Britain’s oldest man dies

Britain’s oldest man has died in hospital aged 109, his family said. Vincent Gulliver, who earned a place in the Guinness Book of Records, died peacefully. The former train driver continued to enjoy a tot of his “elixir of life” — whiskey with orange and honey — and remained alert almost until his death. “He’d enjoyed his life but he said he was quite ready to go and in the end he just drifted off,” said his daughter, Doreen Jackson, 66. Gulliver, born in November 1887, had said he was weary of the advances of the modern age, and that he “despaired at today’s new-fangled society”. Gulliver’s death followed that on Monday of the oldest person in the world, Frenchwoman Jeanne Calment, who was 122.

Commemmorating sexual freedom

An exhibition entitled `Goodbye to Berlin? — 100 years of Gay Liberation’ is running in the Academy of Arts in Berlin, a short walk from the place where the pioneering Magnus Hirschfeld’s Institute for Sexual Research once stood. The exhibition commemorates the century of emancipation that began with the establishment of the Institute in May 1897, the first organisation in the world openly committed to fighting sexual intolerance. They were the first defenders of homosexuality and one of their earliest and most prominent defectors was Sigmund Freud, who had insisted that homosexuality, while not a crime, was a disease. In 1933, with Hitler’s coming to power, the institute was singled out for early ransacking and burning of books.

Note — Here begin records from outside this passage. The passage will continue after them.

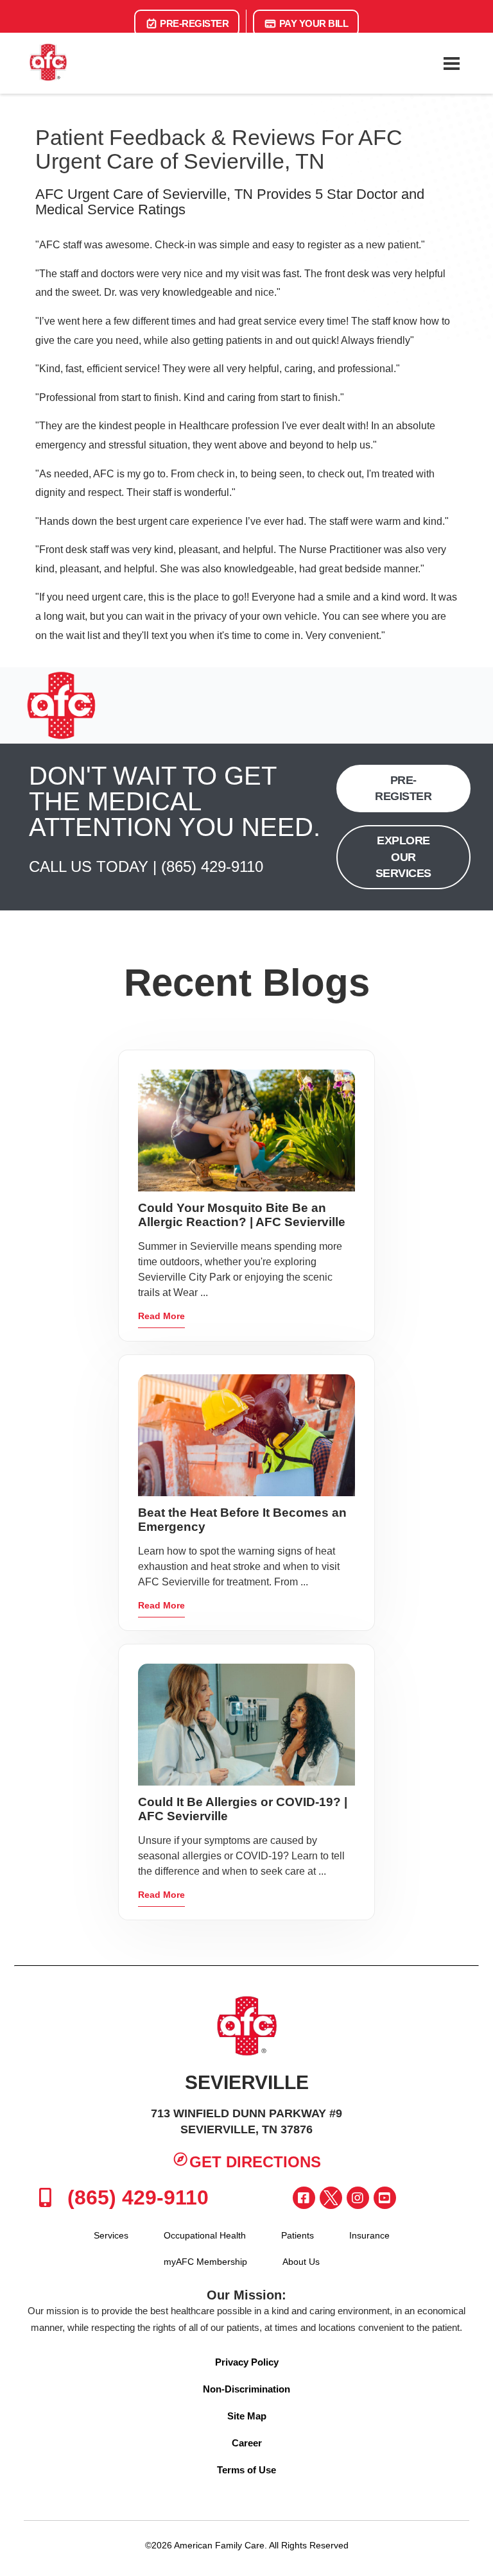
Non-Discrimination (246, 2389)
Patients (297, 2235)
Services (111, 2235)
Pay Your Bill (312, 23)
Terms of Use (246, 2469)
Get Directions (255, 2162)
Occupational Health (205, 2235)
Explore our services (403, 856)
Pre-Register (193, 23)
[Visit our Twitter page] (331, 2198)
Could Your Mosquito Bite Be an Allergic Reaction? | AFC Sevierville (241, 1215)
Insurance (369, 2235)
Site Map (246, 2415)
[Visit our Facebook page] (304, 2198)
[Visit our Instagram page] (358, 2198)
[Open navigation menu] (451, 63)
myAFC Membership (205, 2261)
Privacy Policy (247, 2362)
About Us (301, 2261)
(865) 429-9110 (212, 866)
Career (247, 2442)
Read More (161, 1316)
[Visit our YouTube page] (385, 2198)
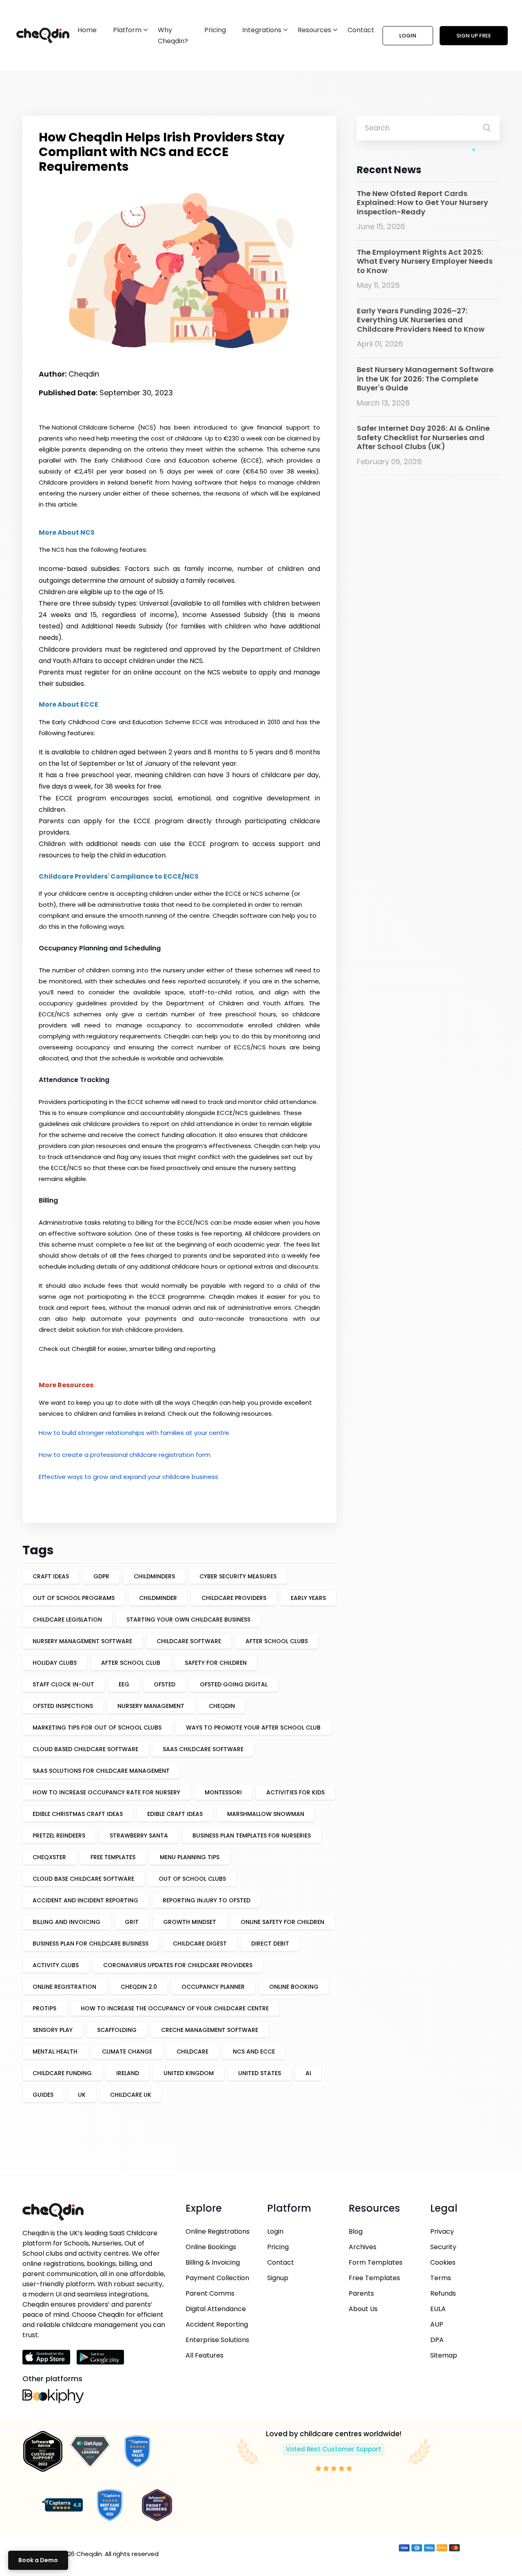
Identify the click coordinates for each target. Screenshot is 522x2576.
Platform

Though nothing is left of the place today, it is witness to the fact that Berlin in its golden days, was more than just a string of wild cabaret spots and that it drank its fill of freedom long before the rest of the world.

Climbing Everest without oxygen

Yannick Navarro, a 31-year-old Frenchwoman, has said she will attempt in October to become the second woman to scale Mount Everest without oxygen. In May 1995, Briton Alison Hargreaves became the first woman to accomplish the feat. She died several months later in an avalanche on K-2 after reaching the summit. Navarro, who works as a guide for climbers in the South-eastern French region of Haute Savoie, has already scaled several great peaks: in 1995 and 1996 she climbed Mount Shishapangma (8,046 meters or 26,500 feet) and Mount Pumori, in Tibet. Mountain-climber Jean-Christophe Lafaille, with whom Navarro trekked up Pumori last year, said he believed she had “all the necessary physical and mental qualities” to succeed.